Preparing Future Accountants in an Age of AI: A Guide for Students and New Professionals

Over the past few semesters, I’ve found myself answering the same question from both students and peers:


 “How should we be using generative AI in accounting education?”

It’s a fair question—and an important one. As a CPA with a decade of experience and a college instructor who teaches aspiring accountants in the evenings, I’ve had a front-row seat to see how rapidly our profession is changing. The truth is, we’re teaching in a moment when new professionals enter a workplace very different from the one many of us joined. And we owe it to our students to prepare them for it—without cutting corners on the fundamentals.

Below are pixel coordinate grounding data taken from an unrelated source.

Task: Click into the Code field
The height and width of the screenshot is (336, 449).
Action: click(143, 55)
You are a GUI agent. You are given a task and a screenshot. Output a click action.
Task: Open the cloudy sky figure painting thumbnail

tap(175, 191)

The Case for AI in the Classroom

Let me be clear: I believe there is a place for generative AI in accounting education. In fact, I use it myself. When I need help drafting a sample exam problem, writing up a case study, or summarizing a long technical document, AI tools save me time and mental bandwidth. Used thoughtfully, they’re excellent at handling repeatable tasks and generating clean, well-organized content.

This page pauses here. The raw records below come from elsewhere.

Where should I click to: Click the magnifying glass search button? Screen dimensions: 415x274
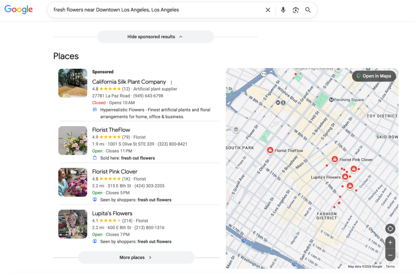coord(308,10)
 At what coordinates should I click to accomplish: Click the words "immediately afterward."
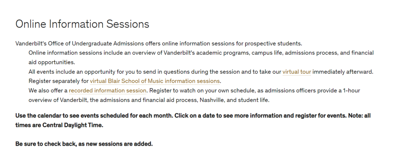pos(343,72)
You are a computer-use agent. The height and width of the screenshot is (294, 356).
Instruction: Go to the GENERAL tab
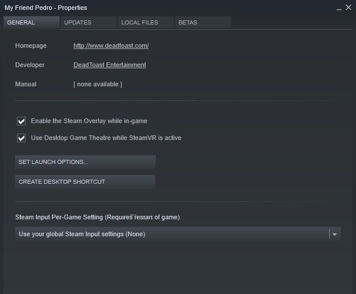(22, 23)
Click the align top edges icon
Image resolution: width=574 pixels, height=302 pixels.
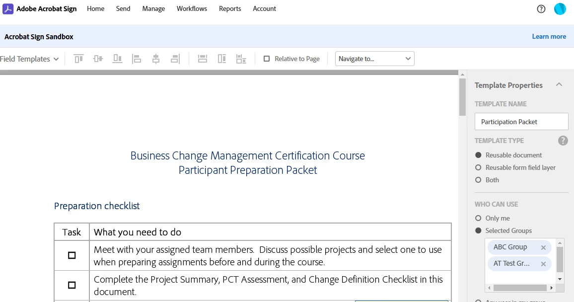click(78, 59)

Students can benefit in the same way. For example, in my semester-long project, I assign a 10–20 page deliverable where students are expected to present a polished, professional work product. This is an area where generative AI could be helpful—not to think for the student, but to improve formatting, structure, grammar, and readability. If the ideas are the student’s own, AI can be a great tool for making those ideas shine.

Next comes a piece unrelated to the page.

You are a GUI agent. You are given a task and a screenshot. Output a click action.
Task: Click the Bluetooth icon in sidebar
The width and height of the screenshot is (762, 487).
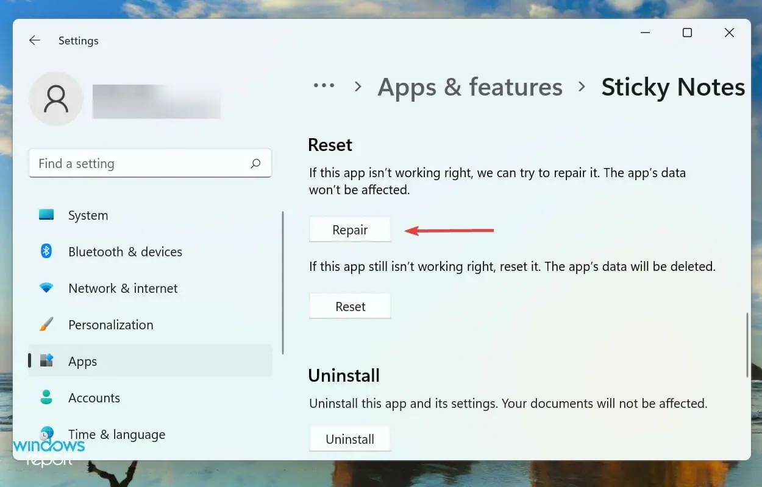46,251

Generative AI also has real potential to support learning when it’s used as a thought partner. Asking a tool like ChatGPT to explain a concept or walk through a hypothetical can reinforce understanding—if you know enough to ask the right questions and evaluate the response.

Where AI Falls Short—and Why It Matters

That said, AI is not a shortcut for understanding.

As professionals, we know that tools only work when they’re used with good judgment. Generative AI depends entirely on the quality of the inputs. If a student doesn’t understand debits and credits, no AI is going to magically produce a correct journal entry. If you can’t tell good thinking from bad, you won’t know whether the AI’s answer makes sense—or is subtly, dangerously wrong.

Here’s the part that doesn’t get said enough:
 Overusing AI in the classroom, especially at the expense of mastering the fundamentals—can quietly derail your career before it even starts. Why? Because the early years of your career are built on your ability to learn quickly, apply sound judgment, and earn trust. If your foundation is weak, that becomes obvious fast, and it limits the kinds of responsibilities you're given, the confidence others place in you, and the pace of your growth.

In fact, I’ve seen it firsthand. In the past year alone, I’ve watched multiple professionals switch firms only to be let go shortly after starting—not because they lacked effort, but because their fundamental skills weren’t as strong as their résumés suggested. That gap becomes impossible to hide in a new environment.

We also have to acknowledge a broader shift: many of the simple, repetitive tasks that used to help young professionals “learn the ropes” are now being automated by AI. That means students today will be expected to come into their first jobs already equipped with a stronger foundation than ever before. There’s less room for slow, on-the-job learning—and more pressure to get it right, fast.

A Philosophy for Learning with AI

So how do we teach—and learn—in this new environment? I’d offer this philosophy to students and new professionals alike:

  • Use AI as a thought partner, not a crutch. Let it help you brainstorm, draft, and polish—but make sure you are doing the thinking.

  • Be fluent in fundamentals. AI can help you write a memo, but it can’t replace your understanding of internal controls, tax treatment, or how to interpret a balance sheet.

  • Develop professional judgment. Knowing when to use AI is just as important as knowing how to use it. In areas where precision, ethics, or interpretation are key, there is no substitute for human decision-making.

  • Ask better questions. Good prompts produce good results. Learning how to “talk” to AI tools effectively is a skill—and it starts with understanding your topic well enough to guide the conversation.

Final Thoughts

The future of accounting is not AI or human judgment—it’s both. As educators, we must equip students to thrive in that hybrid reality. And as students and new professionals, it’s your responsibility to embrace new tools without outsourcing your learning.

In the end, AI won’t replace accountants. But accountants who can harness AI while thinking independently? They’ll be the ones leading the profession forward.